Recently in NEJM Journal Watch General Medicine, Abigail Zuger reviewed an article from the Journal of General Internal Medicine in which researchers examined how medical interns spend their time. The results from this time motion study might be concerning but are not unexpected. The investigators found that interns on inpatient rotations spend only 12% of their time in direct patient care and spend only 8 minutes daily with each patient on their inpatient services. Dr. Zuger notes this “distressing paucity” of direct patient care should cause leaders in graduate medical training to effect change in interns’ daily routines.
To those of us in training or just out of training, the reasons for less direct patient care are myriad and obvious:
- A focus on multidisciplinary care and ever-increasing specialization results in each medical patient having a dozen or more physicians, consultants, nurses, pharmacists, case managers, social workers, and therapists directly involved in care. At this core of this legion of providers stands the intern. This novice physician must field messages, pages, and advice from all arms of the treatment team. As such, the intern spends as much time coordinating care as he or she spends relaying messages and answering “quick questions” — which are never quick and rarely are questions.
- Patient acuity in academic centers also continues to rise. Patients on medical wards often are admitted with multiple comorbidities and in a state of disarray. Rare are the relatively straightforward admissions for uncomplicated pneumonia or CHF exacerbation. Thus, interns have to manage a number of active conditions, complex medication lists, and a barrage of patient data.
- In addition, the Centers for Medicare and Medicaid pay us by DRGs and have also inculcated us to prevent 30-day readmissions. CMS will soon ask us to admit more patients to observation status. How do all of these shifts in payment affect a house officer? The intern has to spend all the more time ensuring safe and timely discharges. Tasks like medication reconciliations and communicating with outpatient providers suck up even more of the intern’s day at the expense of face time with the patient.
- Finally, documentation steals many a precious minute from the day. The considerations of patient acuity and reimbursement add to the burden of documentation leading to bloated notes that take far too much time to construct.
I am probably too young to be so cynical, but I do not see a shift in these routines occurring any time soon.
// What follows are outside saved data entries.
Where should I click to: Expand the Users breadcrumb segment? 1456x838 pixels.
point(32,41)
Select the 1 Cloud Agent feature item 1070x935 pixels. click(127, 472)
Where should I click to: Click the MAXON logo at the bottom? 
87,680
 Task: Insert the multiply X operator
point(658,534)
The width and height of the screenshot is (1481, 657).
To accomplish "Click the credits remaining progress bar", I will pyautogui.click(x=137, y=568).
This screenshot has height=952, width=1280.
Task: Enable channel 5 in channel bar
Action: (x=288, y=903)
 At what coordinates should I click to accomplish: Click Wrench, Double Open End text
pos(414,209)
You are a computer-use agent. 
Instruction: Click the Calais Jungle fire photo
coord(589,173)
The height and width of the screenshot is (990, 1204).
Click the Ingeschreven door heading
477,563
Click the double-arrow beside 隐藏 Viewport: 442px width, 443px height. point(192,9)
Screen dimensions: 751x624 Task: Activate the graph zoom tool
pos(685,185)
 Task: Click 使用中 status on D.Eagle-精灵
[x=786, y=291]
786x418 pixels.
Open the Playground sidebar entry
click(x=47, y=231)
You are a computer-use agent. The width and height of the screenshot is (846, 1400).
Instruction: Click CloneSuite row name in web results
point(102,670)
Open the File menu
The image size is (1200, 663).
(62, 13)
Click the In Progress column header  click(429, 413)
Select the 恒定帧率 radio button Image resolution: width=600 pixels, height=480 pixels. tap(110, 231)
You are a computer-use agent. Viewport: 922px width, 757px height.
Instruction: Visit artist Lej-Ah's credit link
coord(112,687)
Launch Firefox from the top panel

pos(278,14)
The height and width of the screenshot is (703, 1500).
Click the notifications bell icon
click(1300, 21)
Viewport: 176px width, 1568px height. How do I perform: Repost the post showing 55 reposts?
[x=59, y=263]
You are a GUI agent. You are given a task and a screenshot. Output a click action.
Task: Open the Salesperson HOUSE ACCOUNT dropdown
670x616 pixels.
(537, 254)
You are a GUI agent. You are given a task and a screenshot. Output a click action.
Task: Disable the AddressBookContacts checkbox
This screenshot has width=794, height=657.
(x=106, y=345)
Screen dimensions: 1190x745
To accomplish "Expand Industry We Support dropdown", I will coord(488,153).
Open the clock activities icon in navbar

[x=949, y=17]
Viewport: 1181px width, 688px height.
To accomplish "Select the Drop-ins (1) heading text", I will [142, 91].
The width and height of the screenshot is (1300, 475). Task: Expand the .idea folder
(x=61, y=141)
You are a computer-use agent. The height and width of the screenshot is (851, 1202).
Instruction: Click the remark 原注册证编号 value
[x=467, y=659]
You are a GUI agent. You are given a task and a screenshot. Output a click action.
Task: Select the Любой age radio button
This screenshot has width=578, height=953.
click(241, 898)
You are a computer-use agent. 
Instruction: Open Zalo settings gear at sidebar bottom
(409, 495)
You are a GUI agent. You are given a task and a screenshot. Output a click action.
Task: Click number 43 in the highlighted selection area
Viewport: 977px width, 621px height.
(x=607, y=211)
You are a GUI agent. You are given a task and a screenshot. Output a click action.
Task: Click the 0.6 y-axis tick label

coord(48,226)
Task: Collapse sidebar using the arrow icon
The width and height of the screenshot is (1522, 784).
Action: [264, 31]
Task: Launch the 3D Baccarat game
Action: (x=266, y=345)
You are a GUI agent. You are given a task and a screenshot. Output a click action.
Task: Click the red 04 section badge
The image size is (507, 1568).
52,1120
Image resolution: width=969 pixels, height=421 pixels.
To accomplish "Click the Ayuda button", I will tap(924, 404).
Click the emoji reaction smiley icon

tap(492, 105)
And without be excessively cantankerous, I feel obligated to ask, “Does the percentage of interns’ time spent in direct patient care matter?”
An smaller percentage of interns’ time spent directly interfacing with patients may not mean that patients get worse care. We don’t have any direct data that the distressing paucity of direct patient care is resulting in poor outcomes. Moreover, the very “non-patient” tasks outlined above are entirely necessary in today’s inpatient environment. For example, if a patient is started on a LMWH bridge to warfarin in the hospital, figuring out how the LMWH will be paid for and who will follow the INR post-hospitalization is as important as time spent at the patient’s bedside.
Of course, I am not suggesting that intern work is inherently rewarding or educational. Most of us embark on this career path because we value interaction with actual human beings, not because we like electronic note templates. I myself romance about the days when internists actually took the time to perform thorough histories and physicals. But if we don’t encumber the interns with all of this work, who will do it?
Paul Bergl is an internal medicine physician who blogs at Insights on Residency Training, a part of Journal Watch.